Restoration works were directed by Filippo Lardoni and Alessandro Arienti. On 23 November 1849, the bishop Vincenzo Gioacchino Pecci (he will become Pope Leone XIII) inaugurated the castle. Alessandro Piceller did not only restored the ancient medieval building but he enriched it with many artistic and architectural elements (bas-reliefs, statues, a little rose, balconies, mullioned windows and so many other objects from different historic periods. The cloister, delimited by columns and marble capitals (these were collected by the same Alessandro Piceller) was decorated by urns, etruscan bas-reliefs of great historic importance.

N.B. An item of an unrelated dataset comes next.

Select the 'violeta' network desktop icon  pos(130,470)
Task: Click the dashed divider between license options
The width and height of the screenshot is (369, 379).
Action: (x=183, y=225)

Castello di Monterone is something unique just because of this mix of styles, romantic elements and materials (sandstone, brick, stone) and it is different from the other XIX examples of Umbria. Among the main pieces of art inside the castle, we must mention the frescoes representing the signs of the main characters of the late middle age fights for the power, painted by Matteo Tassi, who realised also the Sala dei Notari inside the Palazzo dei Priori; the fresco representing The Madonna of Loreto with Saints Peter and Paul, is attributed to Jacopo da Foligno.
On 20 October 1929, Alessandro Piceller died and after his death and the castle was abandoned again.
During World War II it hosted displaced people and the bombs heavily ruined the building. The Castle was restored after the war.